- [TAREFA ESCRITA]
Disponha em uma tabela Markdown, com as colunas Nº e Conteúdo, as linhas da listagem desde a que contém "Locate an element" até a que contém "(176, 304).", inclusive, sem as linhas em branco. Deixe as imagens fora da resposta.

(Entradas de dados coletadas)

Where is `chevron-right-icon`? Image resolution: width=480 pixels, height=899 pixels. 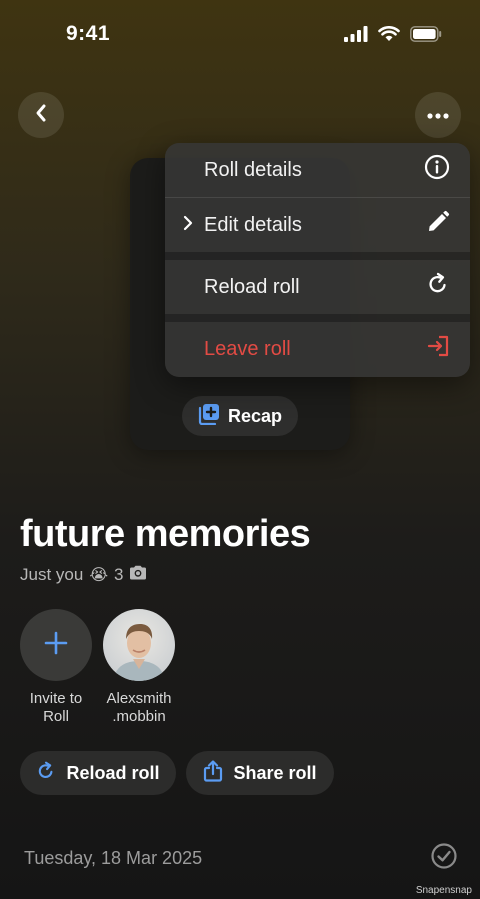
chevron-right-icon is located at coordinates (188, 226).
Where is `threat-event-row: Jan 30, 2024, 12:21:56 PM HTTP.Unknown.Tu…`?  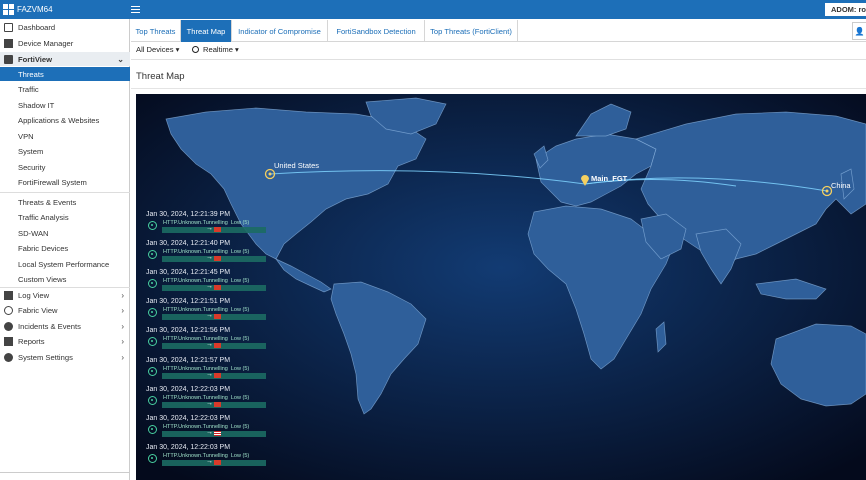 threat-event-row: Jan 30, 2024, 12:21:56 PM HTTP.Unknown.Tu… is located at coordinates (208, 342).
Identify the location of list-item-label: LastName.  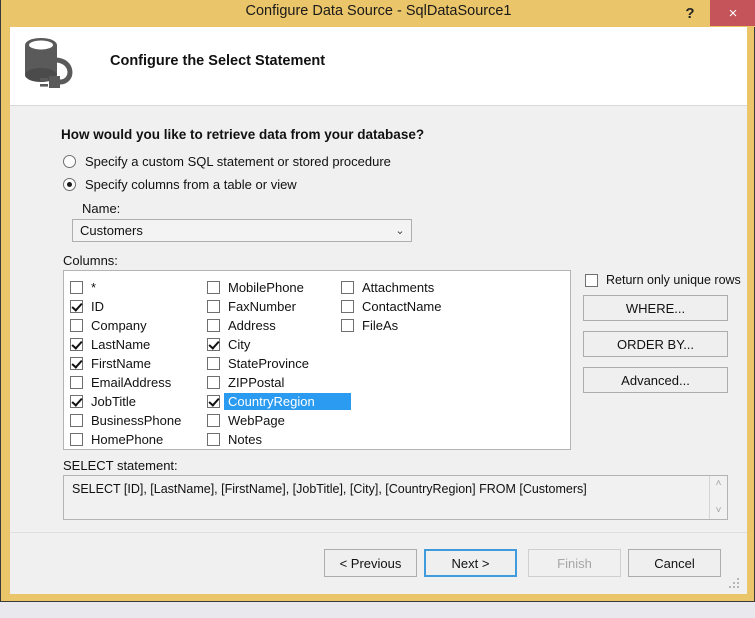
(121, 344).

* * *

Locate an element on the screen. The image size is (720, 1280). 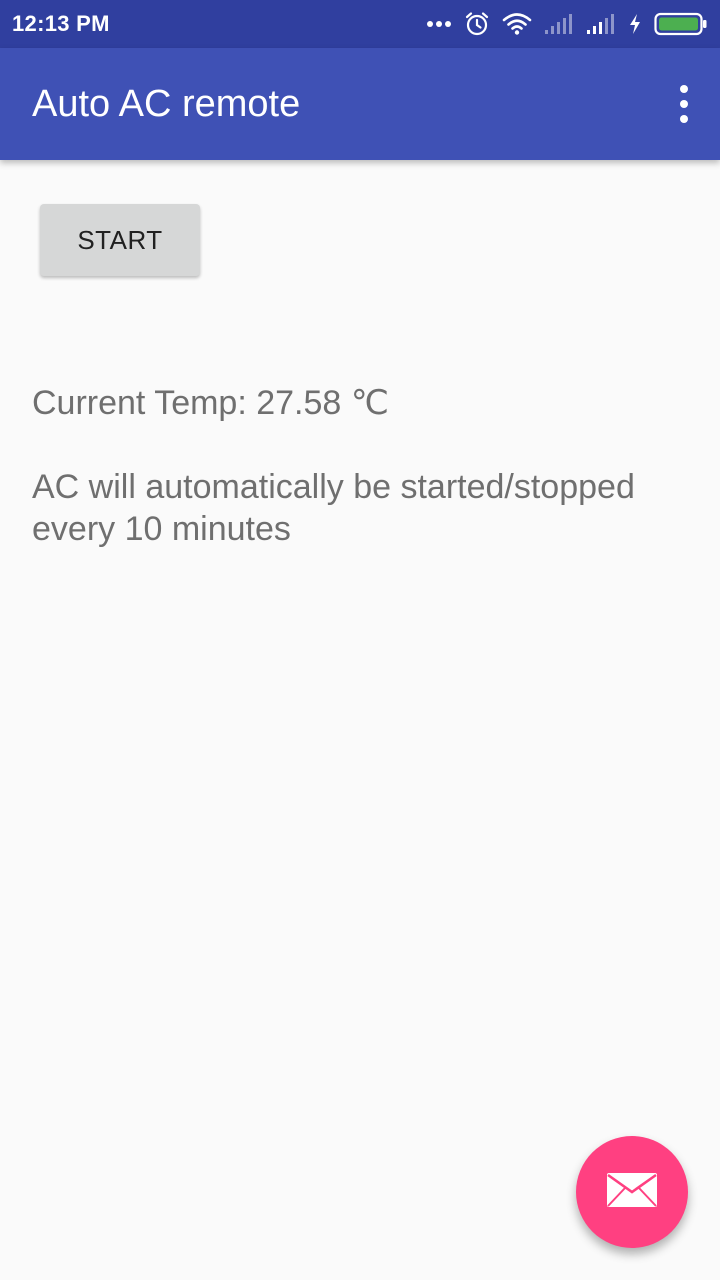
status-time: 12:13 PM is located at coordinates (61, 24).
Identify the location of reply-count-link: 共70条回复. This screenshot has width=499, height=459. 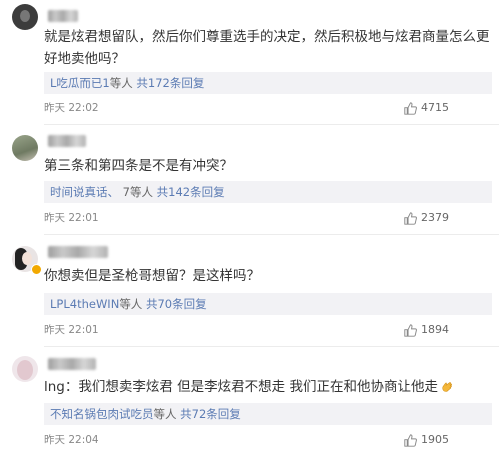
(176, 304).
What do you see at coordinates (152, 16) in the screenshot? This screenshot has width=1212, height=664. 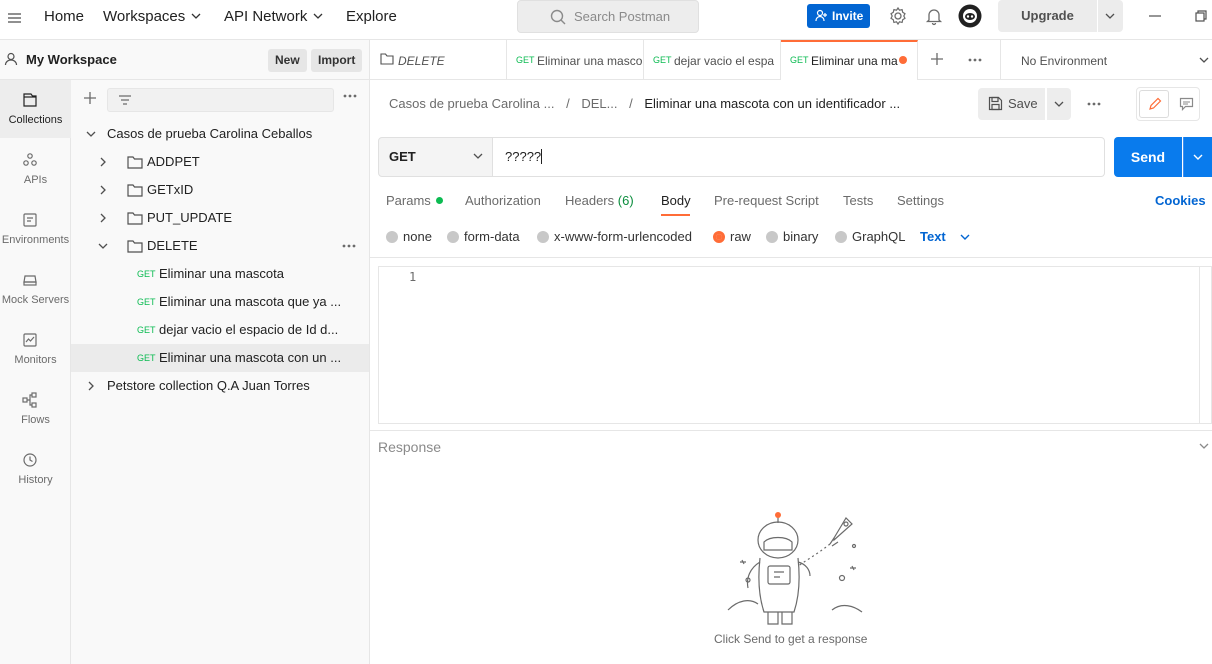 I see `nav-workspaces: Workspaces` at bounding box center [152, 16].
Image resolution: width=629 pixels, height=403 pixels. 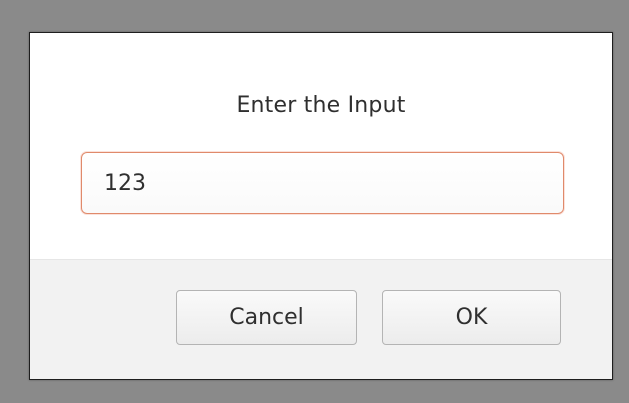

- [RESPOSTA À TAREFA]
| Nº | Conteúdo |
|---|---|
| 1 | Locate an element on the screen. The image size is (720, 1280).  |
| 2 | status-time: 12:13 PM is located at coordinates (61, 24). |
| 3 | Identify the location of reply-count-link: 共70条回复. This screenshot has width=499, height=459.  |
| 4 | (176, 304). |